# U/L App Collusion



## UberAdrian (May 26, 2018)

I’ve been noticing this for a long time but it’s getting ridiculous now. I’ll have both apps on, no ping long time. Then one of them pings me, and magically a second or two later the other one pings me too.

They are either straight colluding and only faking at being competitors or they are monitoring each others’ apps (listening for the ping sound or whatever) and trying hard to keep you from working for the other side. Happens way too often to be any kind of coincidence.


----------



## PioneerXi (Apr 20, 2018)

It’s not that I don’t believe this,
And it’s not that it hasn’t happened to me.

However,

Personally, I’d like to see some evidence before laying the claim. Give me something to substantiate it - tables, numbers, etc, and let me look at it. I may have something which strengthens your claim.

My $0.02.


----------



## Taksomotor (Mar 19, 2019)

UberAdrian said:


> I've been noticing this for a long time but it's getting ridiculous now. I'll have both apps on, no ping long time. Then one of them pings me, and magically a second or two later the other one pings me too.
> 
> They are either straight colluding and only faking at being competitors or they are monitoring each others' apps (listening for the ping sound or whatever) and trying hard to keep you from working for the other side. Happens way too often to be any kind of coincidence.


Another ant is discovering probability at work


----------



## VanGuy (Feb 15, 2019)

The phone is always listening so it's not a stretch to believe that the app will respond to a ping noise from the other app to try and lure you with a better offer.


----------



## Robert Larrison (Jun 7, 2018)

Google uber's 'hell and God' program.
Those are 2 known secret programs.
How many new ones or ones that are still secret.

Here is what uber is actually able to do to your phone.


----------



## FLKeys (Dec 27, 2018)

Or maybe multiple people are leaving at the same time and some are using Lyft while others are using Uber????

I have been running both apps since late July 2018 and I have only revived pings on both apps 3 times in all that time. All 3 times were very busy days. I really don't think either company wants to prevent drivers from working both apps, in fact Florida specifically has a law in place from them preventing you from working both companies.

I guess anything is possible who really knows.


----------



## Taksomotor (Mar 19, 2019)

VanGuy said:


> The phone is always listening so it's not a stretch to believe that the app will respond to a ping noise from the other app to try and lure you with a better offer.

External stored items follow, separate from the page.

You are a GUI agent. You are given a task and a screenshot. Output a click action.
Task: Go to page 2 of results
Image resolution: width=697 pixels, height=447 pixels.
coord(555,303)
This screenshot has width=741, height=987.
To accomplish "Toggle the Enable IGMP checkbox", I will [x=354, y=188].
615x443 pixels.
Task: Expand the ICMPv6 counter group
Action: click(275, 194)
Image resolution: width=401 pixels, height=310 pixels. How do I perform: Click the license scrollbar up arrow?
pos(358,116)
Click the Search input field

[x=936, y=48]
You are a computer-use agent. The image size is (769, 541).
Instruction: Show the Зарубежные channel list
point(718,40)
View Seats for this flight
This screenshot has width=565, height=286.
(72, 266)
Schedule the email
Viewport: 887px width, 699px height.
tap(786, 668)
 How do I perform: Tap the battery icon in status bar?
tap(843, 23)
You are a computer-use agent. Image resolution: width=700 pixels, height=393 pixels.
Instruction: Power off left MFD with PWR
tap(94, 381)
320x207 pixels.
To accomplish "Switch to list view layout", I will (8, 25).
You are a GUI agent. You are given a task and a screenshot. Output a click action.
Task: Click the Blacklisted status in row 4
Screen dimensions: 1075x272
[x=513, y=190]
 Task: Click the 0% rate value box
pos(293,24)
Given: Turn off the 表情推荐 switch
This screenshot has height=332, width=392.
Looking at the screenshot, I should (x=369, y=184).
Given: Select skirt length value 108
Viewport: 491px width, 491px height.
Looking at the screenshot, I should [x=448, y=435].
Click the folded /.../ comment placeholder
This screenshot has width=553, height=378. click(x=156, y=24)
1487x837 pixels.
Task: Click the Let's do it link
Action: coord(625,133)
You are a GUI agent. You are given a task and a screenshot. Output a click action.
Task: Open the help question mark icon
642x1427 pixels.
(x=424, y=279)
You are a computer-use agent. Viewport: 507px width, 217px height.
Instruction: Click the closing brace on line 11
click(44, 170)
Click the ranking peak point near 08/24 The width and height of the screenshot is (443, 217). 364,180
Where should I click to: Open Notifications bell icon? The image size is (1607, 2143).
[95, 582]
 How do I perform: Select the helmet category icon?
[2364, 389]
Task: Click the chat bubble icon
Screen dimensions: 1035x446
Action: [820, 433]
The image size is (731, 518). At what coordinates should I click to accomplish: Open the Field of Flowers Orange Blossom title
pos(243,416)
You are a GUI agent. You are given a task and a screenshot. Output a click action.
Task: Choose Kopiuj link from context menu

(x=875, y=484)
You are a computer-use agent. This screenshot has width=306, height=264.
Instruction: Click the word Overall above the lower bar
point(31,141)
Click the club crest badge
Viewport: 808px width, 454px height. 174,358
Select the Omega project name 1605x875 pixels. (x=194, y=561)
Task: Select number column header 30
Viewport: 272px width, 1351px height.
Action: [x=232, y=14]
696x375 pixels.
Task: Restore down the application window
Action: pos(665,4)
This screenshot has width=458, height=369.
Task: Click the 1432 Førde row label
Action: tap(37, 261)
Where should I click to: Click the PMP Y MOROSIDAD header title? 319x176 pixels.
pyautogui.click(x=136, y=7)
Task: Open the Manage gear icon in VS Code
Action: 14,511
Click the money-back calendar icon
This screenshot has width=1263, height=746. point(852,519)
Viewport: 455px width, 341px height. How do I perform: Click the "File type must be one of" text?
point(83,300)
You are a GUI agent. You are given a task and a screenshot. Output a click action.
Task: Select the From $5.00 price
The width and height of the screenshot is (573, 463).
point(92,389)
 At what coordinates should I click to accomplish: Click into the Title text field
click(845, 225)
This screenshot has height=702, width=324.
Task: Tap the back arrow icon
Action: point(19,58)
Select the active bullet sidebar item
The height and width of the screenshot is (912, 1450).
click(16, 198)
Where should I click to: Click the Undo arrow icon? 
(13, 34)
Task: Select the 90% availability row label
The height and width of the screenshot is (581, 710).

It is such a stretch that you cannot even imagine how stupid that would be to even suggest that.


----------



## VanGuy (Feb 15, 2019)

Well then, I will consider myself told.


----------



## Friendly Jack (Nov 17, 2015)

UberAdrian said:


> I've been noticing this for a long time but it's getting ridiculous now. I'll have both apps on, no ping long time. Then one of them pings me, and magically a second or two later the other one pings me too.
> 
> They are either straight colluding and only faking at being competitors or they are monitoring each others' apps (listening for the ping sound or whatever) and trying hard to keep you from working for the other side. Happens way too often to be any kind of coincidence.


This happens to me quite often, but the vast majority of times it occurs when I am just starting driving for the day. I turn on both apps within a few seconds of each other... no pings, sometimes for several minutes... as soon as one ping comes in the other app pings also, almost immediately, before I even have a chance to respond to the first request.

If it isn't just coincidence I would expect that one of the requests (the second?) would be quite a bit farther away from the other, as it would be the best opportunity request possible in response to the other. As in "Gee, Uber just pinged him, let's (Lyft) give him the closest available request we can." I have noticed, however, that most times both requests are reasonably similar in terms of distance (and, no, not the same requester) and this leads me to believe that it is just coincidence.


----------



## Taksomotor (Mar 19, 2019)

VanGuy said:


> Well then, I will consider myself told.


It was NOT against you, it was against that theory. I meant no offense.

Coincidences is how the real probability works. People wpuld tell you that random spreads evenly, but it is a misconception. It is even over a long period of time and a very large sample, but in observable reality random things happen in a cluster. Almost always. Ask any manager in a store. They will tell you, that customers always come in packs. One min there are 20 people on line, next minute the lines are empty. Even when there no particular peak hours or events. Random things happen in clusters, not spread evenly through time.


----------



## VanGuy (Feb 15, 2019)

I get that analogy as I used to own a little convenience store. On the other hand, listening to all the crap that Uber has pulled over the years with fake apps, hidden apps, and algorithms and policies based on stealing drivers from the competition, having the app try to screw the competition by sending you a ping when you just got one from the competition to keep drivers from serving the competition doesn't seem unthinkable.


----------



## Taksomotor (Mar 19, 2019)

VanGuy said:


> I get that analogy as I used to own a little convenience store. On the other hand, listening to all the crap that Uber has pulled over the years with fake apps, hidden apps, and algorithms and policies based on stealing drivers from the competition, having the app try to screw the competition by sending you a ping when you just got one from the competition to keep drivers from serving the competition doesn't seem unthinkable.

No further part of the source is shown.